# Material for the task start

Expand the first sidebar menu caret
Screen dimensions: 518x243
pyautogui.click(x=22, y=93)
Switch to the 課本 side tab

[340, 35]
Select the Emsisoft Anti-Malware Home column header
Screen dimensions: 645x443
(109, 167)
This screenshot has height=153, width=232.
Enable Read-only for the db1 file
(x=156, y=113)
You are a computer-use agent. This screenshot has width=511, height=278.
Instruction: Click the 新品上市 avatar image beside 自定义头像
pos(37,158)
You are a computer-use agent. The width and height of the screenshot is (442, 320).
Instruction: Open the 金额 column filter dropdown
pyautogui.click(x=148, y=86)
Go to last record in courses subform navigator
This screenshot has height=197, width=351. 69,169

# Material for the task end
# Material for the task start

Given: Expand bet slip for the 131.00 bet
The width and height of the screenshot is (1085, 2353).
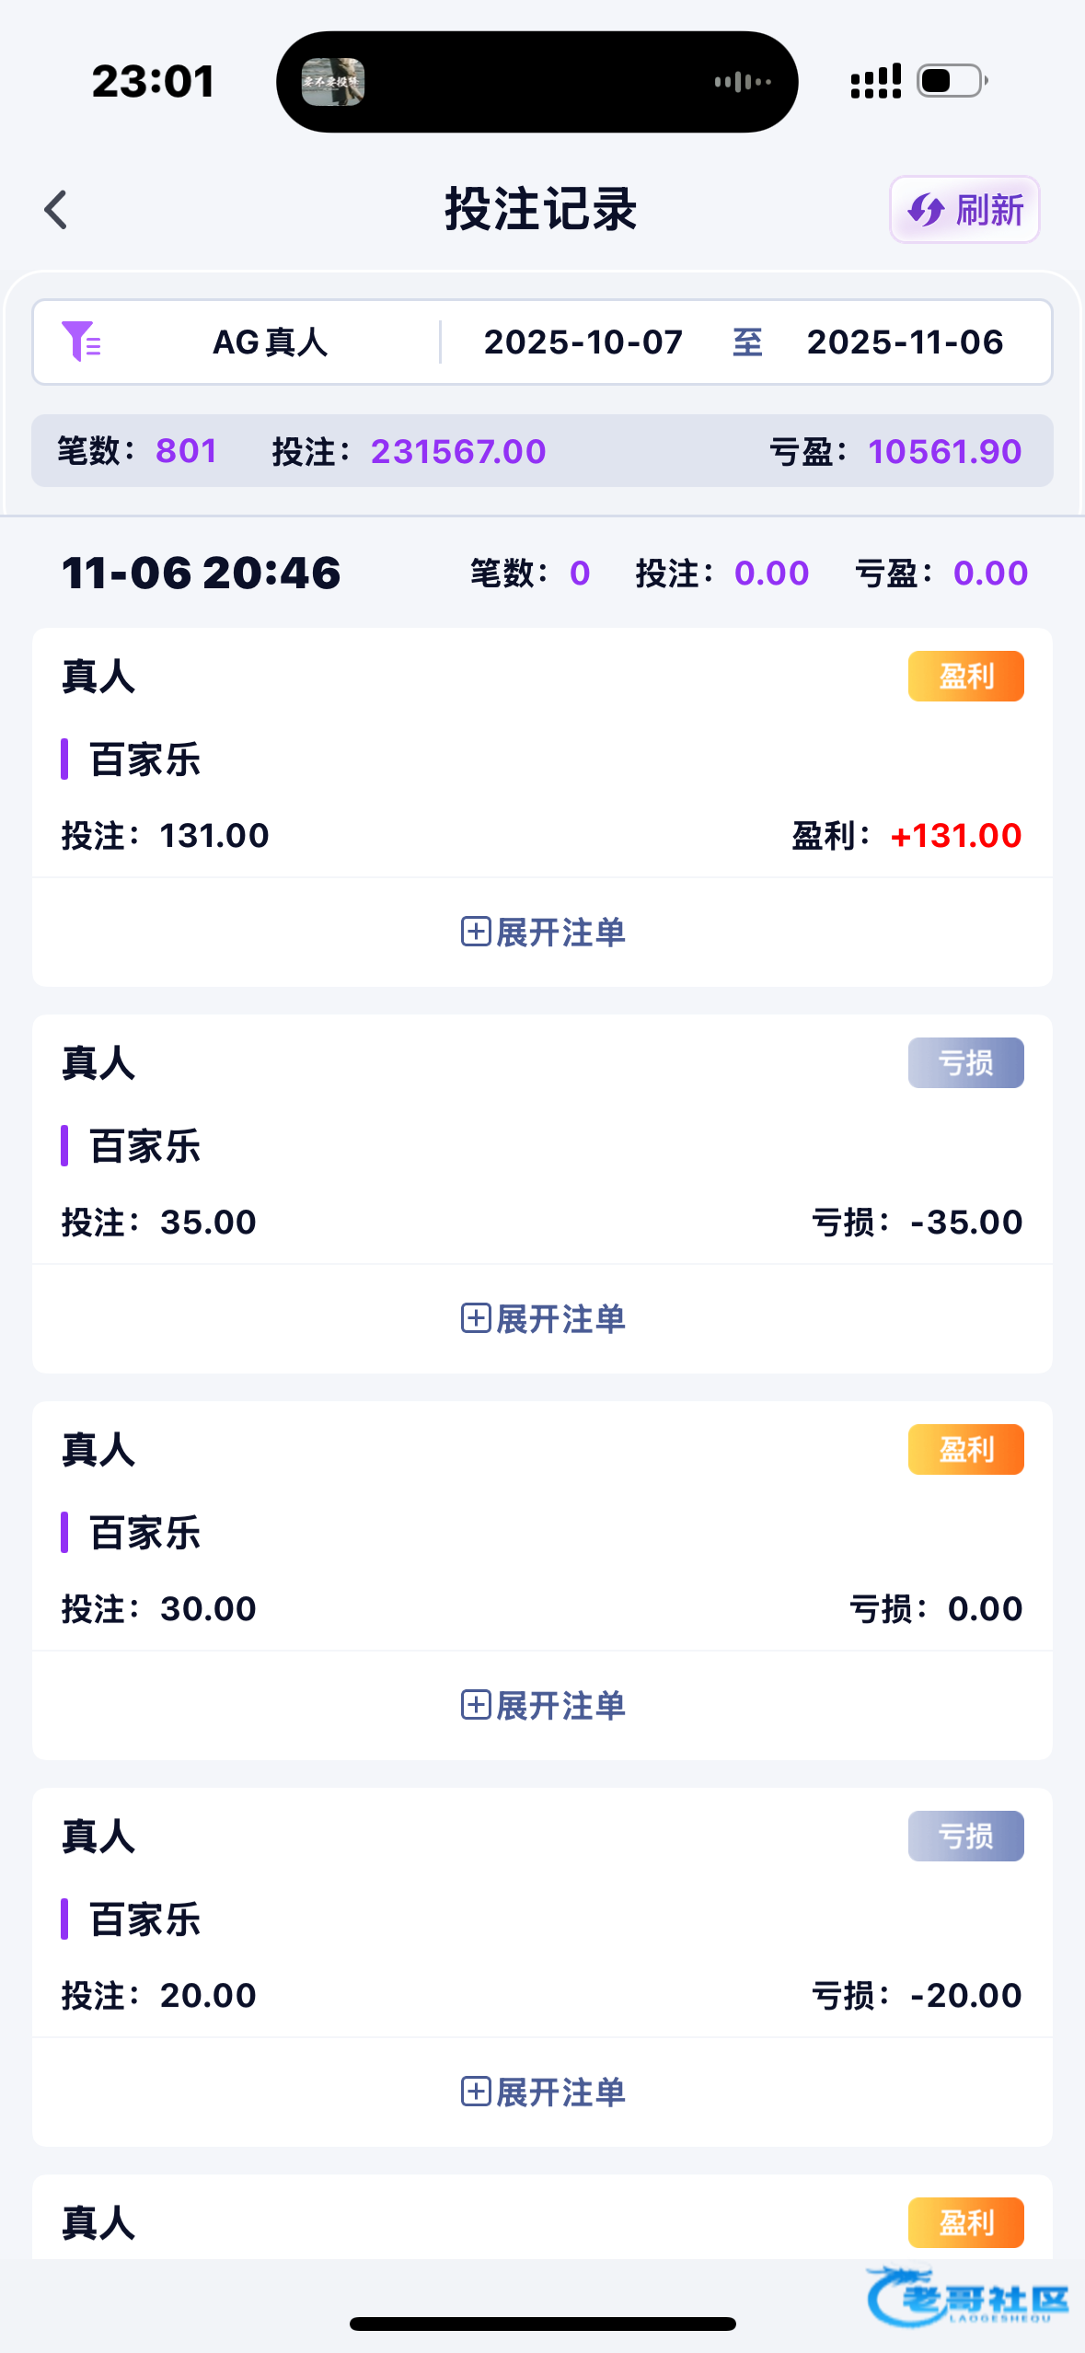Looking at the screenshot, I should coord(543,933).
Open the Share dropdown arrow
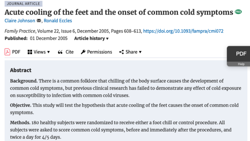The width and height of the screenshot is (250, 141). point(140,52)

# Material for the task end
# Material for the task start

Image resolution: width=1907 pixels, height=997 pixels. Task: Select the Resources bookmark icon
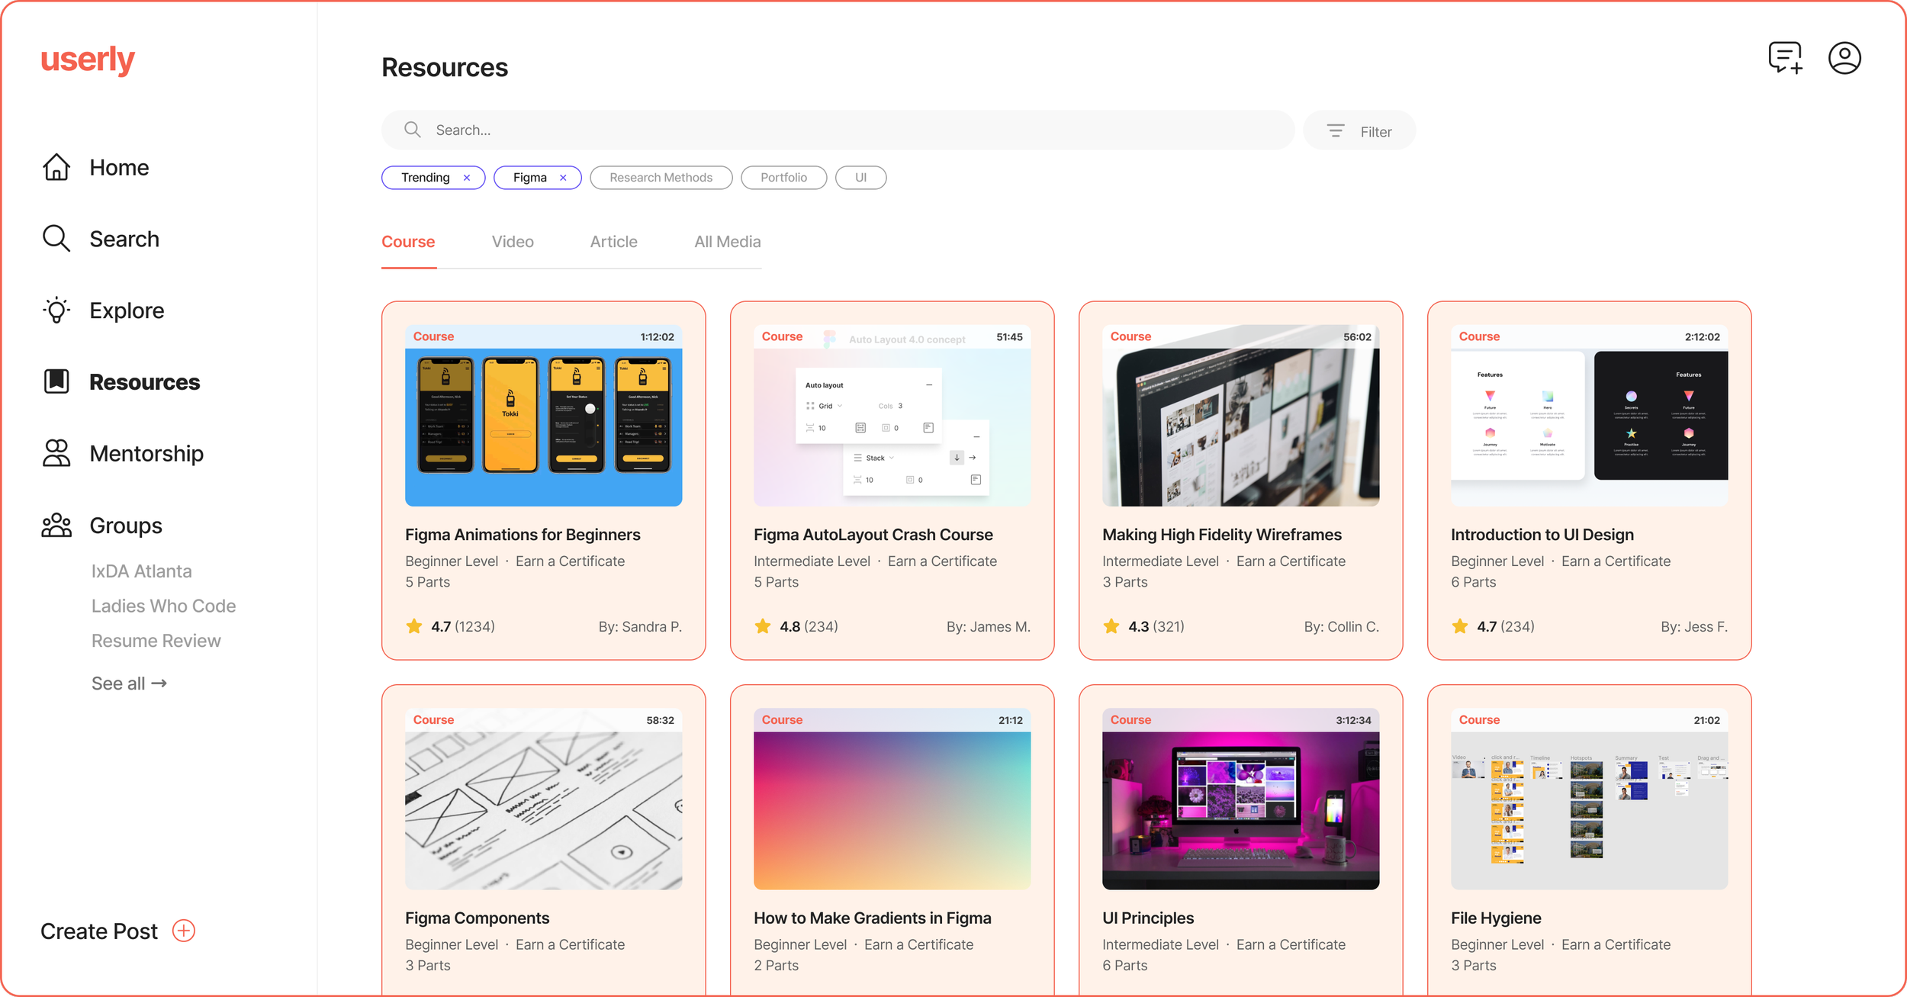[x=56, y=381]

# Material for the task end

→ Objective
Please transcribe the material starting with the line that contains "Expand the first sidebar menu caret" and going on through the line that contains "pos(37,158)".

→ Correct response
Expand the first sidebar menu caret
Screen dimensions: 518x243
pyautogui.click(x=22, y=93)
Switch to the 課本 side tab

[340, 35]
Select the Emsisoft Anti-Malware Home column header
Screen dimensions: 645x443
(109, 167)
This screenshot has height=153, width=232.
Enable Read-only for the db1 file
(x=156, y=113)
You are a computer-use agent. This screenshot has width=511, height=278.
Instruction: Click the 新品上市 avatar image beside 自定义头像
pos(37,158)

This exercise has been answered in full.